Unión Europea



SEÑOR DIRECTOR:

El editorial de La Tercera, publicado este 17 de junio, sobre el desencanto de la población de los países de la Unión Europea (UE) evidenciado por el resultado en las recientes elecciones para Parlamento del bloque, muestra un escenario con implicancias aún más profundas.

Votaciones, por ejemplo, en Alemania, España y Francia evidenciaron a un electorado dispuesto a optar por alternativas alejadas de la moderación que caracteriza a ese tipo de democracias liberales consolidadas y a instituciones como la UE. El motivo sería que no se han dado respuestas a las necesidades cotidianas de la población.

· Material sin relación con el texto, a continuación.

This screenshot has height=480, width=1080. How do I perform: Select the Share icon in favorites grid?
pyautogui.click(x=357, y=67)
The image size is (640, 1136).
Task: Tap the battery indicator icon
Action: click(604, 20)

Y, como dijo hace no mucho el reconocido politólogo e historiador Francis Fukuyama, durante los últimos años “en las democracias liberales consolidadas, son las instituciones las que han sido objeto de un ataque directo” y que “si queremos preservar el liberalismo como forma de gobierno, tenemos que entender las causas del desencanto con él”.

El resultado de dichos comicios deben entenderse como una alerta para que las opciones moderadas tradicionales reformulen su oferta política con propuestas realistas y, tanto ellas como la institucionalidad vigente, vuelvan a ser creíbles ante la población.